§ Problem requirements
A faithful copy is needed. Set down all of the data below exactly.

§ Records contained in a dataset
------------

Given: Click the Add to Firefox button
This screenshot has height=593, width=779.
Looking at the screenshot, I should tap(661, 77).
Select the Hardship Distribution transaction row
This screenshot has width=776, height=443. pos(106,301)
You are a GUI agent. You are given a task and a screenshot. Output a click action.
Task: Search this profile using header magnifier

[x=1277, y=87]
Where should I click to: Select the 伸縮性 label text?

------------

§ Result of this exercise
Given: Click the Add to Firefox button
This screenshot has height=593, width=779.
Looking at the screenshot, I should tap(661, 77).
Select the Hardship Distribution transaction row
This screenshot has width=776, height=443. pos(106,301)
You are a GUI agent. You are given a task and a screenshot. Output a click action.
Task: Search this profile using header magnifier

[x=1277, y=87]
Where should I click to: Select the 伸縮性 label text?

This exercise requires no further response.